My disappointment was acute. ‘Shall we have a walk in the forest?’ suggested my boyfriend, with a note of desperation creeping in. Off we trudged. The scorched earth was red and dusty. Cork trees are not famed for leafy foliage. It mirrored my mood which was now apocalyptic. Then we got lost. We hadn’t brought pebbles like Hansel and Gretel and even my boyfriend’s usually good sense of direction failed him. ‘Is that a fence?’ I said. It was. A barbed wire fence, to be precise, but we’d been in this bastard forest for two hours and I’d had enough. I was astride the fence, when I heard barking and two angry mongrels bounded towards us, snarling. I jumped back into the forest smartish and didn’t notice the gash on my hand until later.
Dinner that night was a subdued affair. In the absence of a menu they plonked down two bowls of tomato soup with fried eggs floating on top. There is nothing that my boyfriend despised more than eggs, but he valiantly slurped up some of the soup around it and ate the bread. He was still trying to rescue the moment.
‘The courtyard’s nice, isn’t it?’ he said.

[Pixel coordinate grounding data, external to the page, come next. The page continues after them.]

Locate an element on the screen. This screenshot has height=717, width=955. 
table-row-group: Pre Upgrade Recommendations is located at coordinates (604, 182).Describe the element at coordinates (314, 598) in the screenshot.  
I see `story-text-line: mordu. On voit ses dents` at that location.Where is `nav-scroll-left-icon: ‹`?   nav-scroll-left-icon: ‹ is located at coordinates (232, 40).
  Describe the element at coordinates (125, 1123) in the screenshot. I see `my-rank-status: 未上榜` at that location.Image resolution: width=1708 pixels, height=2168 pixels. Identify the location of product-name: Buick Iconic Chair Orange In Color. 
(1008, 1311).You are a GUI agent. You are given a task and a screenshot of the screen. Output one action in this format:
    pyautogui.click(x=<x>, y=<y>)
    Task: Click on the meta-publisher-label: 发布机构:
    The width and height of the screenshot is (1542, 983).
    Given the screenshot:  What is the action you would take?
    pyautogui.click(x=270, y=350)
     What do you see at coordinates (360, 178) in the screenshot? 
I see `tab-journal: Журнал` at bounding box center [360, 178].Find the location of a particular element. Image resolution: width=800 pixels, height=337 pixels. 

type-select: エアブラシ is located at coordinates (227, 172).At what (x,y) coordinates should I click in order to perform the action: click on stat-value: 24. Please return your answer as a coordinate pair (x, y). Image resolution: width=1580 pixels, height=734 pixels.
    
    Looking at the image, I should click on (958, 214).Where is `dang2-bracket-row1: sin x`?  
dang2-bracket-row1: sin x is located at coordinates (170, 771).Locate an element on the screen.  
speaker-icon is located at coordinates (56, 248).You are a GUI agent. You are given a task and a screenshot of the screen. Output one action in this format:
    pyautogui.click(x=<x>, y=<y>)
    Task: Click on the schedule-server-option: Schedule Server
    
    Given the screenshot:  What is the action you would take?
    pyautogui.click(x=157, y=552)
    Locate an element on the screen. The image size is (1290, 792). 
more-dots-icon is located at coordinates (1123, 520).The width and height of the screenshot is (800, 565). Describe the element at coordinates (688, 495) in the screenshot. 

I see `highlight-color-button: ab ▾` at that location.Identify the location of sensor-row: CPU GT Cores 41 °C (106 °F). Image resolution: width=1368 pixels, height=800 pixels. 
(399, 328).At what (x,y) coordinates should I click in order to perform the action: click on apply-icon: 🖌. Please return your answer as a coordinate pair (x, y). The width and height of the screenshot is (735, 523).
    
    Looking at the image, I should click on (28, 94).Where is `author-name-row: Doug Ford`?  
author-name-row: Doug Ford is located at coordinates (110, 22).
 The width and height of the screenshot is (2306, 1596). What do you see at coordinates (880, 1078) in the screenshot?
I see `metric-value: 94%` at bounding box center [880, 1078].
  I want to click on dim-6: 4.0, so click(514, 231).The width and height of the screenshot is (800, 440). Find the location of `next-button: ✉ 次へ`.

I conceded that it was, indeed, romantic.
‘It would be nice to get married,’ he went on. ‘Not here, obviously, but somewhere like this, only you know, better.’
‘Hmmph,’ I said. He looked sadly down at his soup.
We returned to Lisbon two days early where it was hot and busy and I was still pissed off. Then the day after we came home our cat ran out in the road and had to have her tail amputated. ‘This summer’s been a blast,’ I lamented. However, we were still talking and even managing to have the odd laugh. At the end of August we went to look at a house that was for sale near where we lived. Then we went to St George’s Market for a sausage sandwich. ‘Here,’ I said. ‘Do you reckon if we’re looking at buying a house we might get married one day?
‘Yea totally,’ said Stevey.
‘Should we look at a few rings then?’ I said. (I wasn’t planning this by the way. I was wearing my running shorts and trainers.)
‘Sure,’ he said.
We trotted into a jewellers 15 minutes later I came out with a very shiny diamond ring. It went really well with my shorts.
‘Fancy Portugal for the honeymoon?’ he joked.
‘Why not,’ I said. As long as it’s with you.